『執愛婚』~クリーミー系ワンコな部下がアブナイ男に豹変しました
彼女にこれ以上何かしたら、黙ってないよ?
「明けまして、おめでとうございます。来週から市川くんが、『顧客管理チーム』のチーフになります。宣伝部からもスタッフが移動になりますが、うちの部署からは、加賀くんと木根さんの二人が配属となります。手薄になった部分の補充は四月に新卒の子が入る予定なので、三か月の間ですが、みんなでフォローし合うように」
新年一発目の朝のミーティングで、凛々しく挨拶をする璃子さん。
半年前から事前告知されていた通り、市川先輩が新チームのチーフに抜擢された。
年末の仕事納めのあの日。
突然知らされた先輩の実家事情。
またとないチャンスに、俺は勇気を振り絞って彼女の帰省に便乗した。
単なる同僚扱いでもいいと思ってた。
璃子さんの心がまだ俺に預けられてない以上、未来を期待するのもお門違いだと承知の上で。

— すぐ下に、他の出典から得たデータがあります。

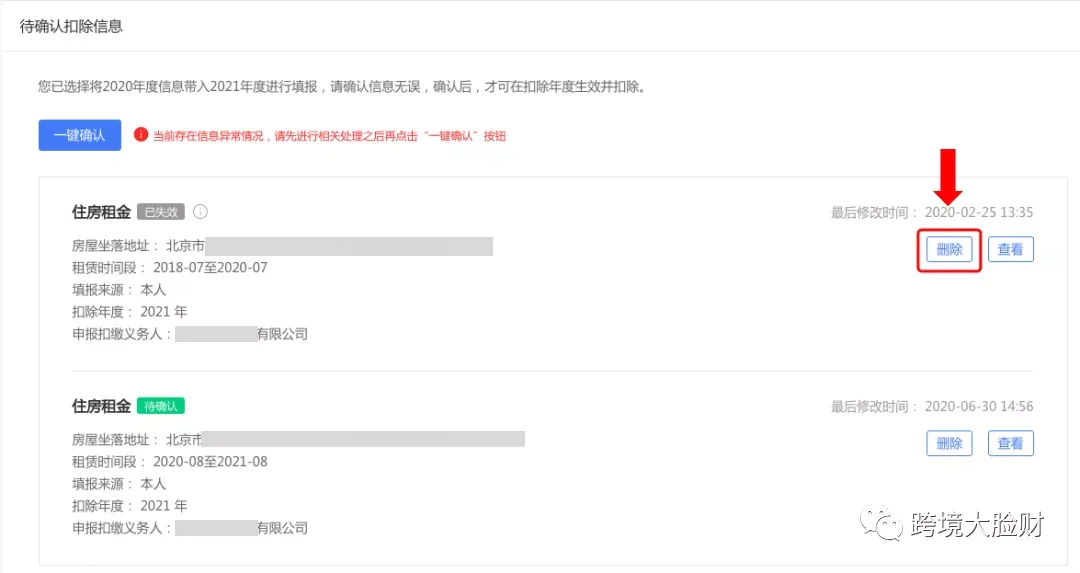Select the green 待确认 status tag

(x=161, y=406)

弟の婚約者(若女将候補)の有里さんが、あまりにもド天然すぎて。
ご実家の旅館は毎日大運動会みたいに賑やかだった。
俺が宿泊してることなんて殆ど意識されてなかったというか。
もしかしたら、気遣って貰ったのかな?なんて、思ったりもしたけど……。
*
(回想)
約束通り、旅館の雑用を手伝わせて貰いながら、年末年始を過ごしていた俺は、璃子さんの計らいもあって、結構気兼ねなく過ごせていた。
「ちょっと、いい?」
「はい」
宿泊三日目。
璃子さんのご実家に宿泊させて貰ってる俺の部屋に、弟の健人さんが訪ねて来た。
缶ビール持参で部屋に来た健人さんは、神妙な面持ちで缶ビールを開けた。